Samuele Martani, Yang Zhou, Isabella Poli, Ece Aktas, Daniele Meggiolaro, Jesús Jiménez-López, E Laine Wong, Luca Gregori, Mirko Prato, Diego Di Girolamo, Antonio Abate, Filippo De Angelis, Annamaria Petrozza

Abstract:

Bandgap tuning is a crucial characteristic of metal-halide perovskites, with benchmark lead-iodide compounds having a bandgap of 1.6 eV. To increase the bandgap up to 2.0 eV, a straightforward strategy is to partially substitute iodide with bromide in so-called mixed-halide lead perovskites. Such compounds are prone, however, to light-induced halide segregation resulting in bandgap instability, which limits their application in tandem solar cells and a variety of optoelectronic devices.
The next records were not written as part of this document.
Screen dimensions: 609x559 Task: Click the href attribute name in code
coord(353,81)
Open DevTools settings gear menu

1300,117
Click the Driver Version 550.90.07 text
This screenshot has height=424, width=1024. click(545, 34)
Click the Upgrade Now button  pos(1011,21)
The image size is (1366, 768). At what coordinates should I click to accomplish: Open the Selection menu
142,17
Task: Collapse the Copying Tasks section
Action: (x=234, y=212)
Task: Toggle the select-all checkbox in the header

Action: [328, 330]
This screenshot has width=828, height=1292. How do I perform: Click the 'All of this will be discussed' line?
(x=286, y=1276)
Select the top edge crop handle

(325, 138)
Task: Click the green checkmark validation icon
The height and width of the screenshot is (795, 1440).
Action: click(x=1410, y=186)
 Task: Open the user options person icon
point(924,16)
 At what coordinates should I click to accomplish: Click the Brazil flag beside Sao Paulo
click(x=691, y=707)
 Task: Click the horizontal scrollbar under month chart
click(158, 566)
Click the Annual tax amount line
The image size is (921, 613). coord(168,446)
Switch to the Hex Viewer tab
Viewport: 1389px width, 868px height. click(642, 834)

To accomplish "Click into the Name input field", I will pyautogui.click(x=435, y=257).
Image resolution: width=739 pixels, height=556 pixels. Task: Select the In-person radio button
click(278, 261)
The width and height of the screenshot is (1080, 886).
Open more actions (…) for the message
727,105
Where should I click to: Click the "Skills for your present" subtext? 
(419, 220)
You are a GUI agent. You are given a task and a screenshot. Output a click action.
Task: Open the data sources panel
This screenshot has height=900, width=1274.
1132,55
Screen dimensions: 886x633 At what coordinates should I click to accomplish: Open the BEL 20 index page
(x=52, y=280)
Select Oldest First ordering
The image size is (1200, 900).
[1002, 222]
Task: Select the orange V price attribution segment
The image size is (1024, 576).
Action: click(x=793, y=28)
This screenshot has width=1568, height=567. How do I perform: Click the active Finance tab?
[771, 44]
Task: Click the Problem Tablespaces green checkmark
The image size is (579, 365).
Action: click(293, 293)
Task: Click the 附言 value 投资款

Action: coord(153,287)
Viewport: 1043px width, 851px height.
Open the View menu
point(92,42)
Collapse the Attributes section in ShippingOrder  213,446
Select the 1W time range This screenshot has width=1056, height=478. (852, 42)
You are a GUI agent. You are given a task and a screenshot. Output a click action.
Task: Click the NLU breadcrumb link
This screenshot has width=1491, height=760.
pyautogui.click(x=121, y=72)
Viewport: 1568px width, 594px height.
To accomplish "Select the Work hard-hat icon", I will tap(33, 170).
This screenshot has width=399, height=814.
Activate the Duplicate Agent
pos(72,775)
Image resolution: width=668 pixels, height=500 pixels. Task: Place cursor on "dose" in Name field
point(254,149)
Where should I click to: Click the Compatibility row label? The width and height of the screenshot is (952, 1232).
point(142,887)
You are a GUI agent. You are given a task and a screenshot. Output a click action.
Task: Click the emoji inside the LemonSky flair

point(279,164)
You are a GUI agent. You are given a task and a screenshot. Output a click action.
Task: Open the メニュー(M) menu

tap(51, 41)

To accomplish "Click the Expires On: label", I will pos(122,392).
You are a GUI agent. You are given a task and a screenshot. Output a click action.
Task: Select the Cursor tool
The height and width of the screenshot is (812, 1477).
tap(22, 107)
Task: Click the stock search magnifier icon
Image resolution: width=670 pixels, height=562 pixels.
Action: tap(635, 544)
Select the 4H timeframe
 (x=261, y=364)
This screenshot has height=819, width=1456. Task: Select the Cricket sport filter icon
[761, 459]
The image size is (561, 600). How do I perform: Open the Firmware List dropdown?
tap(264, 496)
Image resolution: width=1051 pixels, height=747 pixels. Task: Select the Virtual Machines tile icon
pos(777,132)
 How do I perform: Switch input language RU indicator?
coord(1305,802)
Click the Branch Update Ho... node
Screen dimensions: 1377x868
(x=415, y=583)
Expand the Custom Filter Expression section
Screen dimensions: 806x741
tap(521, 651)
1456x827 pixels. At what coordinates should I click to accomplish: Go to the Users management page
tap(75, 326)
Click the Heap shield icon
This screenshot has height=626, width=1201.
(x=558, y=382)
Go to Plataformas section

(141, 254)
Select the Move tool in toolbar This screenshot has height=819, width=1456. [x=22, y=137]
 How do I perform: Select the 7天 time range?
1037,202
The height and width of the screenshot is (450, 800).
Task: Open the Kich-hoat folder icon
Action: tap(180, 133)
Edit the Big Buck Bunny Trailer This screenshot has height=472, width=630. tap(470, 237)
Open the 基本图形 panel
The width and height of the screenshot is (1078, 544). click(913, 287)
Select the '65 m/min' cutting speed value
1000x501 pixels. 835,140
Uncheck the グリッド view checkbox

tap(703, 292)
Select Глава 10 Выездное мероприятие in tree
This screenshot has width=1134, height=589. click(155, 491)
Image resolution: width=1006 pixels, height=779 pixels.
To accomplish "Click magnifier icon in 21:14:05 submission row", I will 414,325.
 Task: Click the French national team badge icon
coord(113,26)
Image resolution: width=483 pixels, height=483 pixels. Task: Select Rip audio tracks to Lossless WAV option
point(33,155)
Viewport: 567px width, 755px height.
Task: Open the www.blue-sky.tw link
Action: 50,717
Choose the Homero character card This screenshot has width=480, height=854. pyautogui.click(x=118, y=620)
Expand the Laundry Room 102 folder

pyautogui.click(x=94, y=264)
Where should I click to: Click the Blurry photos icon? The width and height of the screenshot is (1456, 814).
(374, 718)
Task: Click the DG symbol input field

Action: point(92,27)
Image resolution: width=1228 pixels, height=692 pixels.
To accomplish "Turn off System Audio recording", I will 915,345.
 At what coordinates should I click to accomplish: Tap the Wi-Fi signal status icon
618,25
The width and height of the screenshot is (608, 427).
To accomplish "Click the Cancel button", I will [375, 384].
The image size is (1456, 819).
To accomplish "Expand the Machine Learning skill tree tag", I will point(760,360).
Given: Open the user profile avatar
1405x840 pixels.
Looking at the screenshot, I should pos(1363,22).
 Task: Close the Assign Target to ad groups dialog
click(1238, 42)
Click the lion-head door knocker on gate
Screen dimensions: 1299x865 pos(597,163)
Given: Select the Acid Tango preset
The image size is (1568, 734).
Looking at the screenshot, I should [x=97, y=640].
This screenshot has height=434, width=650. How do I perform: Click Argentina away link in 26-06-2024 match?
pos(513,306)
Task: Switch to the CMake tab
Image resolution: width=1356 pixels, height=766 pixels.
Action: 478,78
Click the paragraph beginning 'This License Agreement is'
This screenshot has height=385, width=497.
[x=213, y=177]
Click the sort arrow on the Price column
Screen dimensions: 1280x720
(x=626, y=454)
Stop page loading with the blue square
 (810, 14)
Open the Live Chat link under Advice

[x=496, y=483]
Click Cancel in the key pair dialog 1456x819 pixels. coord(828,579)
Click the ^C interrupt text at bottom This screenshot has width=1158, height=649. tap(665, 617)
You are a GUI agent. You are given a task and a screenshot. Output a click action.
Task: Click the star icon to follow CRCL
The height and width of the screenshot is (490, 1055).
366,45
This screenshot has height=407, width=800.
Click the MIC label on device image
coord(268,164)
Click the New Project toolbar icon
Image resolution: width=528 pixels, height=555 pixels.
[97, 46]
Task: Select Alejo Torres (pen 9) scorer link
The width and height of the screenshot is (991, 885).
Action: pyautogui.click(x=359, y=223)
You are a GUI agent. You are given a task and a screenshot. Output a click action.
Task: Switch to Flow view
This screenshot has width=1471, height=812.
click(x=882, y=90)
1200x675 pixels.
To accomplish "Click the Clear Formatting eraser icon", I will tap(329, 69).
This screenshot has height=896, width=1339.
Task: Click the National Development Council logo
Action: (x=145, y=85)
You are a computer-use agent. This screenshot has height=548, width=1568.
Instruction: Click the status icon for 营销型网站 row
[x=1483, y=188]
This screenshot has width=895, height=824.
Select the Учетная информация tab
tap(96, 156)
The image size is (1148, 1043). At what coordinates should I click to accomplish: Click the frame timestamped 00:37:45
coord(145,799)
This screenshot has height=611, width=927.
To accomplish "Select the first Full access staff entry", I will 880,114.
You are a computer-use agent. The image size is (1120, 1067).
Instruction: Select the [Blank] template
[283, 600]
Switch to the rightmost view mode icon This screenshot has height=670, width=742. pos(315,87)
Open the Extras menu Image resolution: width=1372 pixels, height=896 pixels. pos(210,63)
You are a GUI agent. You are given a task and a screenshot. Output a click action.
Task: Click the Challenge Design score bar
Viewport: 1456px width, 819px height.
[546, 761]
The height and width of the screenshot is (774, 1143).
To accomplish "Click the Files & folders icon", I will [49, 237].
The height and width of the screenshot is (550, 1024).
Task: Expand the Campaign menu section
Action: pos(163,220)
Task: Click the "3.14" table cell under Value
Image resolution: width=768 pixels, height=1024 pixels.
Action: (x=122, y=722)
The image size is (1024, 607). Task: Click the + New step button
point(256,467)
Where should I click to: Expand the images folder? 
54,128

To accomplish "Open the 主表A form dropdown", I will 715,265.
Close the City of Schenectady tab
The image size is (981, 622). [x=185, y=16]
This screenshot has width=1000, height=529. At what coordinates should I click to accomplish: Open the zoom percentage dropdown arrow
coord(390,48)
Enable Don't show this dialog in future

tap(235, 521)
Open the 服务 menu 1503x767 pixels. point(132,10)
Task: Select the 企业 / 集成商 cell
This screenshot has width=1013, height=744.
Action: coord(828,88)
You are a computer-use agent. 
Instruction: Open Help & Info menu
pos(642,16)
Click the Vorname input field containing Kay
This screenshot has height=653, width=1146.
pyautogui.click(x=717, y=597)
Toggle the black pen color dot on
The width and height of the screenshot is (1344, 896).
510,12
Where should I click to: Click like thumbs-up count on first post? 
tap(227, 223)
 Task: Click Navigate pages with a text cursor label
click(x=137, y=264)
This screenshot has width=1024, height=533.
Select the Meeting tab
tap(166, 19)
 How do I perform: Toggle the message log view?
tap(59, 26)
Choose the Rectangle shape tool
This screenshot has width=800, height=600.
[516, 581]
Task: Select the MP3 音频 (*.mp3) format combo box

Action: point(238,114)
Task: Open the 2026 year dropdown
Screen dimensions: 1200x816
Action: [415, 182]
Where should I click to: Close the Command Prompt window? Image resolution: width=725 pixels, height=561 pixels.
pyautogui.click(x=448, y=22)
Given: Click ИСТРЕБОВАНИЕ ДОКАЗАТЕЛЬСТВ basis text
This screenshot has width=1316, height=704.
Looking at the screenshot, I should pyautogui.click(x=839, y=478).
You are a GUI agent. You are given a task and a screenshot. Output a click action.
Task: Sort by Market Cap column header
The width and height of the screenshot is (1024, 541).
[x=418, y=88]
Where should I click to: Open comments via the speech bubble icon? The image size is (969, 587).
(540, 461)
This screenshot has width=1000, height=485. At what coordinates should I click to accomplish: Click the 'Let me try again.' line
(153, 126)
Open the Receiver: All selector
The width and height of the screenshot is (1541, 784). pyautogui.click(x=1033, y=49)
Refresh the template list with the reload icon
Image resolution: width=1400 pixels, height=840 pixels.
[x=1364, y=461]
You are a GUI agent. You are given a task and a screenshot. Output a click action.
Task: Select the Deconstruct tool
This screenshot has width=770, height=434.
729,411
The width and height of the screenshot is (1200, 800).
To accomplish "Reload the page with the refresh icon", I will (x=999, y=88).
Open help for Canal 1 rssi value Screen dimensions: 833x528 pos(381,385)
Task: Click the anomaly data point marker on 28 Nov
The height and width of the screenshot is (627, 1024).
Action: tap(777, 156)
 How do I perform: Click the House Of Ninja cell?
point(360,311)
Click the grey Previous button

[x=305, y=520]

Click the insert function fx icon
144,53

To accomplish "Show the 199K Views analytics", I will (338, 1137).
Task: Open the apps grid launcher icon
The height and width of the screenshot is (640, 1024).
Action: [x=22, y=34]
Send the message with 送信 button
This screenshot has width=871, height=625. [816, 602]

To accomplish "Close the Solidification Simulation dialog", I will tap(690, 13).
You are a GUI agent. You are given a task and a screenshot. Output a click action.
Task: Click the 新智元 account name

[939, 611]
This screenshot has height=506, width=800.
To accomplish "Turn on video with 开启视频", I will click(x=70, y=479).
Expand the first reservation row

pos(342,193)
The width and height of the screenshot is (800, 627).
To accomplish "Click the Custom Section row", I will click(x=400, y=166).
Crystallinity improvement and surface passivation strategies can effectively slow down, but not completely stop, such light-induced instability. Here we identify the defects and the intragap electronic states that trigger the material transformation and bandgap shift. Based on such knowledge, we engineer the perovskite band edge energetics by replacing lead with tin and radically deactivate the photoactivity of such defects. This leads to metal halide perovskites with a photostable bandgap over a wide spectral range and associated solar cells with photostable open circuit voltages.